It is not clear what effect the stepped up political pressure, or the return to work, will have on negotiations.

Against a backdrop of looming summer storms, locked out utility workers are returning to work after a four-week standoff with Consolidated Edison, New York City’s electricity provider, after state politicians stepped into the high-profile dispute.

Governor Andrew Cuomo brokered a meeting between the two sides this morning after sending a letter to the public utility commission asking them to convene talks between the union and the company yesterday. Within hours of Cuomo’s letter the commission announced talks, reversing its earlier position that federal law prevented it from intervening.

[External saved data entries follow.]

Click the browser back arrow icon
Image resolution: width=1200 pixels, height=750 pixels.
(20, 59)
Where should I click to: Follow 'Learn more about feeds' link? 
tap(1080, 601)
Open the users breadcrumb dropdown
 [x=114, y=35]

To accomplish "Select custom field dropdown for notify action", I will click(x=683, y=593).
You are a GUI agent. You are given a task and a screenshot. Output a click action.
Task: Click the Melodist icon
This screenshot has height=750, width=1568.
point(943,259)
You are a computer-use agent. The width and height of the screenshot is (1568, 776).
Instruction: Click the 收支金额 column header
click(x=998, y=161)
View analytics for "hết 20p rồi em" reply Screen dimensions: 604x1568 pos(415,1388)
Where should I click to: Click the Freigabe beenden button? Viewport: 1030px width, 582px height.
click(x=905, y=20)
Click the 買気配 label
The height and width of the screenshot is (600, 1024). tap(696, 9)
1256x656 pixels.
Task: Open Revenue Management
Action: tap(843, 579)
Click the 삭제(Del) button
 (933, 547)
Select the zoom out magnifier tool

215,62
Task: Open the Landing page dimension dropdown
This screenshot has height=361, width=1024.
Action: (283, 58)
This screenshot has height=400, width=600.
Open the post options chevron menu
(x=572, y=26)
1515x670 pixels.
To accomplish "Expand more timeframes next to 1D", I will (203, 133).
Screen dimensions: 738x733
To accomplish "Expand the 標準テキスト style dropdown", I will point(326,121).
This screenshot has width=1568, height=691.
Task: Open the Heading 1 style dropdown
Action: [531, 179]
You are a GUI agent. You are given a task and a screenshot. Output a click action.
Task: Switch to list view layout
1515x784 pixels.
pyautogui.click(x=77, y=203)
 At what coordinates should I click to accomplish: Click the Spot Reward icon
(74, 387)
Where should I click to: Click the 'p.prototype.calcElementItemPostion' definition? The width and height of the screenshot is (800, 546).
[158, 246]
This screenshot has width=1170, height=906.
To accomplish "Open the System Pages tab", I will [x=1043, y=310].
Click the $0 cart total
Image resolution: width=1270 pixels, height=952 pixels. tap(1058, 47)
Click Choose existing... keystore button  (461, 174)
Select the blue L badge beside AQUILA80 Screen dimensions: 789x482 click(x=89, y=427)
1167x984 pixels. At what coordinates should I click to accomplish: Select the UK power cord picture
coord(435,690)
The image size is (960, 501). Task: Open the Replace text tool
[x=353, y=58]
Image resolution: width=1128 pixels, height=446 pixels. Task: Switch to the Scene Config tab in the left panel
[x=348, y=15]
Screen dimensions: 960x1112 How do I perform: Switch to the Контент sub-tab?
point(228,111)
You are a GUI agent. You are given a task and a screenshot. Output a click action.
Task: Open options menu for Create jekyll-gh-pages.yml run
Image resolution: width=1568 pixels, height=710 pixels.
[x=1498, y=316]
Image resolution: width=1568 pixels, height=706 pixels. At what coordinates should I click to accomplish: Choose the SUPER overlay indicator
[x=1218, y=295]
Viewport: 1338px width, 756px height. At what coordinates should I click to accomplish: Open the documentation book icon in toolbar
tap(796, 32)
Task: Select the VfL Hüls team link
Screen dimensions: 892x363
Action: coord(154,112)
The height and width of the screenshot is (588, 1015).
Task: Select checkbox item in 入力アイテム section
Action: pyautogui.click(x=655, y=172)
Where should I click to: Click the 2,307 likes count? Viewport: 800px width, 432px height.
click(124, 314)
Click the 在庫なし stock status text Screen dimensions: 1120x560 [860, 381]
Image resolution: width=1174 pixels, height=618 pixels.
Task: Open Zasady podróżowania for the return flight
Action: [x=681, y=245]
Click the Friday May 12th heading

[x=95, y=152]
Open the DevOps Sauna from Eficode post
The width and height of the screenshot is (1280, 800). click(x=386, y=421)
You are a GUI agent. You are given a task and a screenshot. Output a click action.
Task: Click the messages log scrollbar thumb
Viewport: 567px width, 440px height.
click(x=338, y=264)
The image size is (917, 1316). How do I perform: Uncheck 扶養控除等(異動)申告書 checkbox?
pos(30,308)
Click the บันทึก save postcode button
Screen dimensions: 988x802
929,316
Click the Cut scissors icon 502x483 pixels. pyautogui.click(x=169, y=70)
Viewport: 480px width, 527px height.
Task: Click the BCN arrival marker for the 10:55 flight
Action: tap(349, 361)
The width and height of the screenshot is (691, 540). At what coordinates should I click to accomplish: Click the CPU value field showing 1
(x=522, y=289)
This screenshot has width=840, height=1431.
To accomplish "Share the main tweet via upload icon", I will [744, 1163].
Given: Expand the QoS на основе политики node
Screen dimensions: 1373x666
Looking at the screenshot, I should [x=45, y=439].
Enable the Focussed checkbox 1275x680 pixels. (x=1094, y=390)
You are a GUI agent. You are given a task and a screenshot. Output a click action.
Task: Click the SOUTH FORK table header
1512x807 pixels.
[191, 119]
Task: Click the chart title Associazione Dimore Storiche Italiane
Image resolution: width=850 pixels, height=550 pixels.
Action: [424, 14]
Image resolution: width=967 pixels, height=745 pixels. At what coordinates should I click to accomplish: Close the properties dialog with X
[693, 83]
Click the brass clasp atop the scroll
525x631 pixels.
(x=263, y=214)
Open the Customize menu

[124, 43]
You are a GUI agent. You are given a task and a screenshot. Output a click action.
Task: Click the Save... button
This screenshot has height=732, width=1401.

According to the union, half of the 8,500 locked out workers will return to work immediately.

For weeks the union has been calling on the Governor to take action, and union spokesman John Melia bristled at the Governor’s public statements pointing the finger at the union as well as the company. “To hold us accountable when Con Ed locked us out? Is the governor serving Con Ed and the board of directors or is he serving all of the people of New York?” Melia said.

It is not clear what effect the stepped up political pressure, or the return to work, will have on negotiations. The company has continued to push Utility Workers Local 1-2 to convert their traditional pension to a 401(k) and for workers to pay substantially more for health insurance.

The governor’s intervention was only part of the pressure from Albany. Yesterday the New York State Assembly held hearings on Con Edison’s safety plans following the company’s decision to lock out front-line technicians and call center workers.

In the hearings, Con Edison Vice President John Miksad defended the company’s safety record during the lockout. “This is the safest Con Edison has ever been,” he said.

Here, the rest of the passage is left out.